Well, that seems more like a belief as a prelude, and the piece is about how the rift in MS is not services/devices but consumer/enterprise. There's really no question that Apple puts consumer devices ahead of enterprise or services (their services just add value to the devices).


Apple only has a devices business. Every service it offers is tied to an Apple device and is priced to reinforce the value of the device.


What services is Apple is?


ITunes, AppStore, iCloud, to name a few.


Argument can be made that iTunes, Appstore, iCloud is to lock in the hardware (iPhone, iPad, Mac).


Apple is a service company. You buy Apple hardware to get access to their services, which are usually exclusive to the platform.


They make their money off the hardware though. And plenty of people use Apple hardware without using Apple services. I have an iPhone/iPad/Mac, and don't use Apple services for email/document/storage/photo backup etc. I appreciate their OS software and hardware, but for the most part think there are better options for pretty much all of their services.


Does not matter. When you buy an Apple product, you are basically supporting their services as well. And as far as I know, you are more or less forced to have an iTune account if you have an Apple device, right ? So you are tied in to their services at least for the distribution of applications (on mobiles).


You can't say "where they make their money" doesn't matter. Of course it does.

An iTunes account is required for App Store purchases, but that's about it. You can load on Google e-mail, maps and browser after that, if you wish. The point is that Apple doesn't make money from its services, so it has less of an incentive to stop you.


ITunes is a distribution service. They make money off it. It's like saying "Valve is just doing games" where most of their money comes from selling the contents of others. When you have a monopoly on distribution on a specific platform, that's a service where people are locked into using. I don't know how to explain it in any other way to you.


No-one is arguing that they make money from it. Nor is anyone arguing that Apple doesn't do services. They are arguing that they make far more money on hardware sales than services, and thus are primarily a hardware company.


From their Q4 results, as analyzed by AnandTech, about 11% of their revenue is from "iTunes/Software/Services". The rest is hardware.

http://www.anandtech.com/show/8633/apple-q4-fy-2014-fiscal-r...


Except they're tied. The way you get Apple services is buying Apple hardware. You can't buy most Apple services separately from Apple hardware, and you don't get charged for many Apple services aside from the purchase price of the hardware.

The debate over whether Apple makes money off hardware or software is ridiculous. Every iPhone contains both Apple hardware and software, and works in concert with Apple services, designed to be a cohesive whole. It's ONE experience, designed top to bottom to work together. That's Apple's entire value proposition.

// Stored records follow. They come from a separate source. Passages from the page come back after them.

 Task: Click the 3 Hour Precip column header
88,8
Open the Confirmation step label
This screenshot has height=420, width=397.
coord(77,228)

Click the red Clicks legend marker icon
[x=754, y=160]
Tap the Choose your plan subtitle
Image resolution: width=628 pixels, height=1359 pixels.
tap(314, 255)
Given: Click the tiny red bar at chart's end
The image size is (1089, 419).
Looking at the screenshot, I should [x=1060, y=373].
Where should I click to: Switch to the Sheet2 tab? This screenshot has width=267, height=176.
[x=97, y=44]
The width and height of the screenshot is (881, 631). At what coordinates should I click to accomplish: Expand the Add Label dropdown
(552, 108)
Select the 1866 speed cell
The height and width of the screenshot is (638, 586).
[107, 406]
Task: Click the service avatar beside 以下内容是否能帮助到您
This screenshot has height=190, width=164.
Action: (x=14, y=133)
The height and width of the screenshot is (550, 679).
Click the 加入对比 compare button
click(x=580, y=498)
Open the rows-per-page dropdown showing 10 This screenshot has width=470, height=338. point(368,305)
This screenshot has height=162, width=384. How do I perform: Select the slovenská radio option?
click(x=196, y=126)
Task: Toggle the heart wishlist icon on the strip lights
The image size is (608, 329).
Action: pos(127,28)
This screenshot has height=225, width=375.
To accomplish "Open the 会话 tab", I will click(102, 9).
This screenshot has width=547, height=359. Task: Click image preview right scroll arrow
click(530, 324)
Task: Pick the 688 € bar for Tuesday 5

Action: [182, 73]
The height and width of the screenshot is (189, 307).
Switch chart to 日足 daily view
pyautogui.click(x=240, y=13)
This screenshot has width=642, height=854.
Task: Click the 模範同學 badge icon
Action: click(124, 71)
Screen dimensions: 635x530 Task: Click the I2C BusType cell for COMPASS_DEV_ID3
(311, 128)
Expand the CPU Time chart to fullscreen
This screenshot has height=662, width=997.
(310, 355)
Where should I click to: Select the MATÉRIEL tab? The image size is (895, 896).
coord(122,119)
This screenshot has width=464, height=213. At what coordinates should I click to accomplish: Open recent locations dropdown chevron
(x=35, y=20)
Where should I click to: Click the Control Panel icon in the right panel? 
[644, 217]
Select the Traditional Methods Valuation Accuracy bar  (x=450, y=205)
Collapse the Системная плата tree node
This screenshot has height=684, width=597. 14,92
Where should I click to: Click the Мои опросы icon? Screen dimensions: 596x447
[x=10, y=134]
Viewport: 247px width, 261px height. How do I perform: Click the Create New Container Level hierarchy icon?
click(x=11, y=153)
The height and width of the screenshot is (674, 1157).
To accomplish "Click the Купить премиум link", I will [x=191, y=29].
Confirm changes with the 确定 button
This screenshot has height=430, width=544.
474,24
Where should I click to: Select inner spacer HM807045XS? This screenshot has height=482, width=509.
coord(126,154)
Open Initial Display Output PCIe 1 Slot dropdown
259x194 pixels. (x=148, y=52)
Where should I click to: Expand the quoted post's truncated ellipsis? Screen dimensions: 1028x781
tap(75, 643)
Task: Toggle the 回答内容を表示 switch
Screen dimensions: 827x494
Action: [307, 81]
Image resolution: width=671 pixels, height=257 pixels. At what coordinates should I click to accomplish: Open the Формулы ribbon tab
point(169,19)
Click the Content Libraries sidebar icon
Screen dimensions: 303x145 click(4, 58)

Do you have any source such as the latest annual report as to how much more they make on hardware vs software/content? Is it really far more ?


>he problem, though, is that not only could this limitation manifest itself as incremental annoyance

Eh I'd hazard a guess that the vast majority of mobile office users don't need unlimited cloud storage (especially with 15GB free anyway) or advanced editing capabilities. Both of those features would be well served in an enterprise environment, but there are Office 365 Enterprise subscriptions for that. Maybe no dropbox integration is an annoyance, but I question whether that would be enough to push out existing office users.


Does anyone else think that MS folks are just plain and simple desperate and are trying new things ?

I think it is entirely feasible that they haven't really thought through what they are doing. It feels that they are simply streamlining and opening up without an end game in mind.


More like the opposite. They should be more tightly integrated.


"The line of demarcation, though, is not services and devices, but rather enterprise and consumer."

They didn't keep this a secret, man.


MS is heading off LibreOffice on devices at the pass. (And are lucky LO on devices is running way late.)